Big-match temperament and growing tactical acumen makes for a compelling package
For seven years, the identity of England’s next white-ball captain was clear. Jos Buttler served as Eoin Morgan’s No. 2 between 2015 and 2022, deputising in nine ODIs and five T20Is, and was the obvious successor when Morgan called it a day last year.
Now, there is a level of uncertainty. Moeen Ali is Buttler’s vice-captain and has thrived in that role, captaining England to a 4-3 T20I series win in Pakistan last year and making several unheralded contributions to their success in Australia. But Moeen is 36, and unlikely to play ODIs beyond November; next year’s T20 World Cup looks like a natural end-point.
Buttler is only 32 and is the strong favourite to captain England into the 50-over World Cup in 2027, but there may well be a vacancy for the white-ball vice-captaincy as soon as next summer. In the short term, there is a three-match ODI series against Ireland in September in which the World Cup squad are unlikely to feature, which will require a stand-in leader; in the long term, there is no standout candidate to succeed Buttler.
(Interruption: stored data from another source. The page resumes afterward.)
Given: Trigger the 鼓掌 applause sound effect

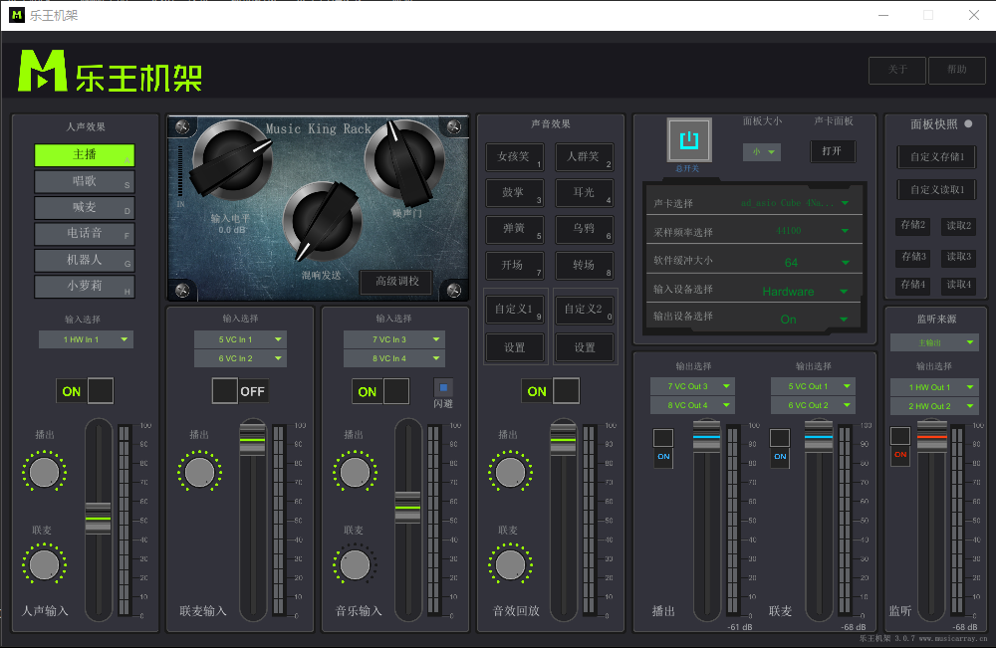Looking at the screenshot, I should click(x=514, y=192).
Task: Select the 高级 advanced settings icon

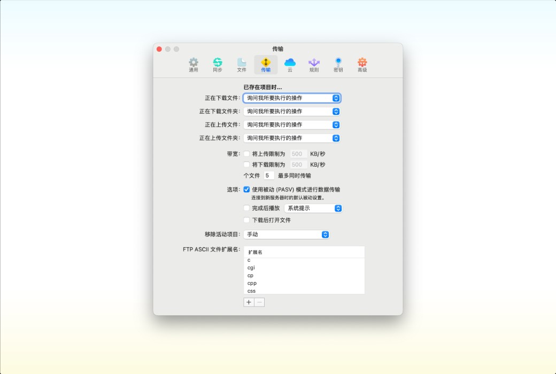Action: coord(362,64)
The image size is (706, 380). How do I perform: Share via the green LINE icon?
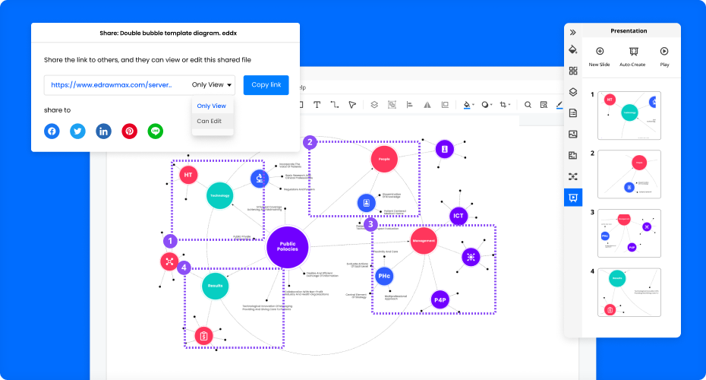tap(156, 131)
Enter... Sam Curran? It might seem a left-field suggestion, but at 25, Curran is England’s youngest white-ball regular. His diffident public persona does not suggest an obvious captain in the making, but those who have worked with him speak highly of his cricketing intelligence and leadership credentials. Quietly, he has become a viable contender to eventually succeed Buttler.
Curran has only captained six games at senior level, and admits it came as “a big surprise” when Trevor Bayliss asked him if he would deputise as Punjab Kings captain at the IPL earlier this year. “Shikhar [Dhawan] was injured, and Trev just asked, ‘do you fancy doing it?’” he recalls. “I was more than happy to. The games went pretty well and I really enjoyed it. Who knows what will happen?”
Under Curran’s leadership, Kings won two out of three - and the wins came away from home against sides that ended up qualifying for the play-offs: Lucknow Super Giants and Mumbai Indians. With Curran returning to the UK before Chris Jordan, Surrey’s regular T20 captain, he filled in for another three games at the start of the Vitality Blast.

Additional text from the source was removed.